Data provided section start

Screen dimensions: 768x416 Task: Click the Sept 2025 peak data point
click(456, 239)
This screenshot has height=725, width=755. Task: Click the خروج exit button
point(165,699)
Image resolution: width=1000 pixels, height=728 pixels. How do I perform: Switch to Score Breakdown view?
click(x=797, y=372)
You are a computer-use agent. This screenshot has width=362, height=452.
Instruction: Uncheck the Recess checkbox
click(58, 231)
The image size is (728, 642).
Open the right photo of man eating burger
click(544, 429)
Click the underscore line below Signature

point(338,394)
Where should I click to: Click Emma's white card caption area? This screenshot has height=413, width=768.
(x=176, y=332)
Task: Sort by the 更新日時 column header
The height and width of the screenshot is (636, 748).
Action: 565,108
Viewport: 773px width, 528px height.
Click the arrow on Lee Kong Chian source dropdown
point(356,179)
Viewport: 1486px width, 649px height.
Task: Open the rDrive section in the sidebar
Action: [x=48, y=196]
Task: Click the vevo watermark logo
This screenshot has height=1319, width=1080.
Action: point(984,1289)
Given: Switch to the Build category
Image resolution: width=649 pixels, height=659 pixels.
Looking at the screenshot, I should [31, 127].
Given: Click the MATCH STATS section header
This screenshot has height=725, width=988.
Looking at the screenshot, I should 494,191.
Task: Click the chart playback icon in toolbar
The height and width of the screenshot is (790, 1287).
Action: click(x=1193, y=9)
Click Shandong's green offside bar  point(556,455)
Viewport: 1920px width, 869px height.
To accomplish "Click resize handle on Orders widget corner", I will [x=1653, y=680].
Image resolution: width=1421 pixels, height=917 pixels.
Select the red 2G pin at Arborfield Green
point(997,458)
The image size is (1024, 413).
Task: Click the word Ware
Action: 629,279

Data provided section end

▶ **Exercise brief**: Output the records once more, exactly as they stand.

▶ **Answer area**:
Screen dimensions: 768x416 Task: Click the Sept 2025 peak data point
click(456, 239)
This screenshot has height=725, width=755. Task: Click the خروج exit button
point(165,699)
Image resolution: width=1000 pixels, height=728 pixels. How do I perform: Switch to Score Breakdown view?
click(x=797, y=372)
You are a computer-use agent. This screenshot has width=362, height=452.
Instruction: Uncheck the Recess checkbox
click(58, 231)
The image size is (728, 642).
Open the right photo of man eating burger
click(544, 429)
Click the underscore line below Signature

point(338,394)
Where should I click to: Click Emma's white card caption area? This screenshot has height=413, width=768.
(x=176, y=332)
Task: Sort by the 更新日時 column header
The height and width of the screenshot is (636, 748).
Action: 565,108
Viewport: 773px width, 528px height.
Click the arrow on Lee Kong Chian source dropdown
point(356,179)
Viewport: 1486px width, 649px height.
Task: Open the rDrive section in the sidebar
Action: [x=48, y=196]
Task: Click the vevo watermark logo
This screenshot has height=1319, width=1080.
Action: point(984,1289)
Given: Switch to the Build category
Image resolution: width=649 pixels, height=659 pixels.
Looking at the screenshot, I should [31, 127].
Given: Click the MATCH STATS section header
This screenshot has height=725, width=988.
Looking at the screenshot, I should 494,191.
Task: Click the chart playback icon in toolbar
The height and width of the screenshot is (790, 1287).
Action: click(x=1193, y=9)
Click Shandong's green offside bar  point(556,455)
Viewport: 1920px width, 869px height.
To accomplish "Click resize handle on Orders widget corner", I will [x=1653, y=680].
Image resolution: width=1421 pixels, height=917 pixels.
Select the red 2G pin at Arborfield Green
point(997,458)
The image size is (1024, 413).
Task: Click the word Ware
Action: 629,279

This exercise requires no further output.